Les gens forment des « tendances de la pensée » habituelles qui ne sont pas conscientes, et ces schémas de pensées peuvent conduire à former des « préjugés inconscients, qui sont souvent plus forts que les préjugés conscients; et de ce fait plus dangereux, car nous ne pouvons pas nous en prémunir. » (...)

Il est donc peut-être inutile de chercher à examiner l'inconscient adaptatif en regardant vers l'intérieur. Il est souvent préférable de déduire la nature de notre esprit caché en tournant notre regard vers l'extérieur, sur notre comportement et la manière dont les autres réagissent par rapport à nous. (...)

En effet, il est prouvé que de trop regarder en soi est contre-productif. Nous verrons des données indiquant qu'un excès d'introspection par rapport à ses sentiments peut amener à prendre de mauvaises décisions et à être encore plus confus sur son ressenti. Pour être clair, je ne dénigre pas toutes les sortes d'introspection. Socrate n'avait que partiellement tort lorsqu'ils disait qu'une « vie sans examen ne vaut pas la peine d'être vécue ». La clé réside dans le type d'examen que les gens font, et dans quelle mesure ils cherchent à se connaître qu'en regardant vers l'intérieur, au lieu de regarder à l'extérieur leur propre comportement et comment les autres réagissent par rapport à eux. (...)

Notre propre comportement est une autre source d'information qui peut être très révélatrice. En étant les observateurs attentifs de nos propres actions, nous pouvons en apprendre beaucoup sur nous-mêmes. Il est très fréquent pour les gens de négliger les influences situationnelles de leurs actions et d'en déduire qu'ils ont agi sur la base de leurs états intérieurs - c'est d'ailleurs si fréquent qu'on appelle ce phénomène « l'erreur d'attribution fondamentale ».

Les gens ont développé d'innombrables défenses pour éviter de connaître leurs propres motivations et sentiments inconscients, dont certains (comme la sublimation) sont plus sains que d'autres (comme la répression, la formation réactionnelle, etc).

Le processus thérapeutique implique l'élucidation et le contournement des défenses malsaines, ce qui est difficile justement parce que les gens désirent fortement ne pas dévoiler leurs motivations et sentiments inconscients. (...)

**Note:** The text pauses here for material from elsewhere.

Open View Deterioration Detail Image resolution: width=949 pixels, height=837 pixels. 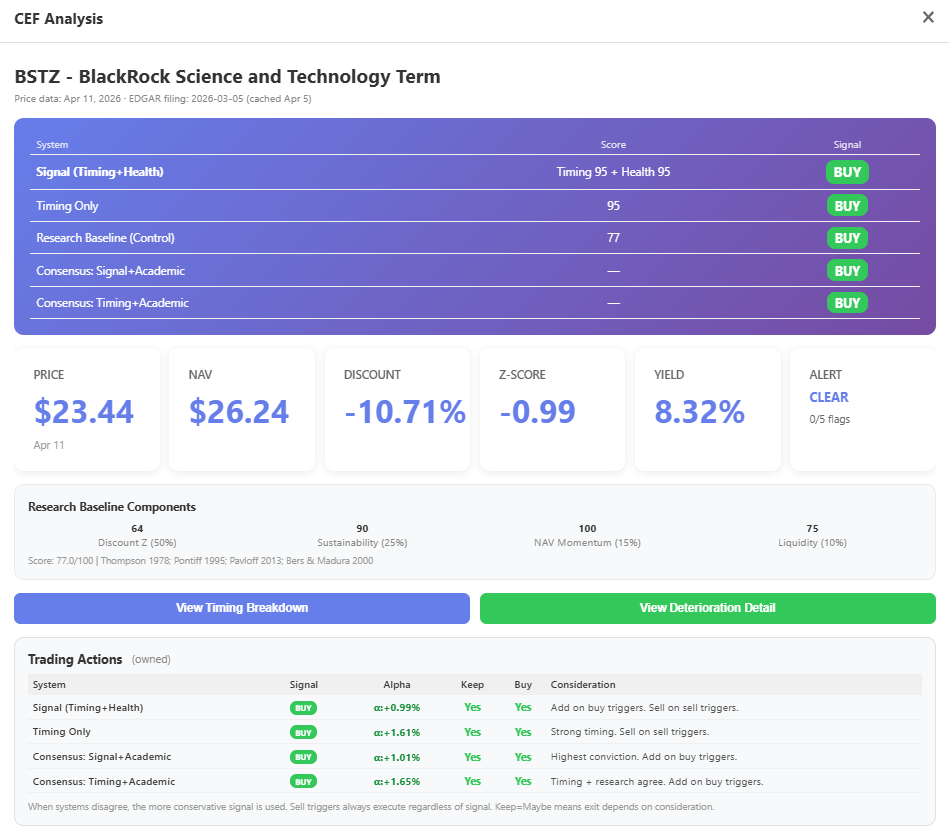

Si les gens disaient toujours exactement ce qu'ils pensaient de leurs amis, ils n'en auraient pas beaucoup. (...)

Le terme « inconscient adaptatif » implique que la pensée non-consciente est une adaptation évolutive. La capacité d'évaluer nos environnements, de les désambiguïser, de les interpréter, et d'adopter un comportement rapide et de manière non-consciente confère un avantage de survie et a donc été sélectionné.

Nous sommes équipés d'un filtre non-conscient qui examine l'information captée par nos sens et qui décide de ce qui est admissible à la conscience.

L'inconscient adaptatif est donc plus qu'un simple gardien, choisissant les informations admissibles à la conscience. C'est également un maître de la manipulation (« spin doctor ») qui interprète l'information en dehors de la conscience.

Les défenses psychologiques sont souvent plus efficaces quand elles opèrent dans les recoins obscurs de nos esprits, nous empêchant de voir les distorsions effectuées. Si les gens savaient qu'ils changeaient leurs croyances juste pour se sentir mieux, le changement ne serait pas aussi convaincant.

Le conflit entre la nécessité d'être exact et le désir de se sentir bien dans notre peau est l'un des principaux champs de bataille du soi. Les manières par lesquelles cette bataille est menée et remportée déterminent fondamentalement qui nous sommes et comment nous nous percevons.

En d'autres termes, nous en savons moins sur notre propre esprit, et avons moins de contrôle que nous le pensons. Et pourtant, nous conservons une certaine capacité à influencer la façon dont nos esprits fonctionnent.

Nombre de tendances chroniques, traits de caractère, et tempéraments font partie de l'inconscient adaptatif - et les gens ne peuvent pas directement y accéder. Par conséquent, ils sont forcés de construire des théories sur leurs propres personnalités en se basant sur d'autres sources, comme ce qu'ils ont appris de leurs parents, de leur culture, et évidemment, des idées qu'ils aiment à avoir sur eux-mêmes.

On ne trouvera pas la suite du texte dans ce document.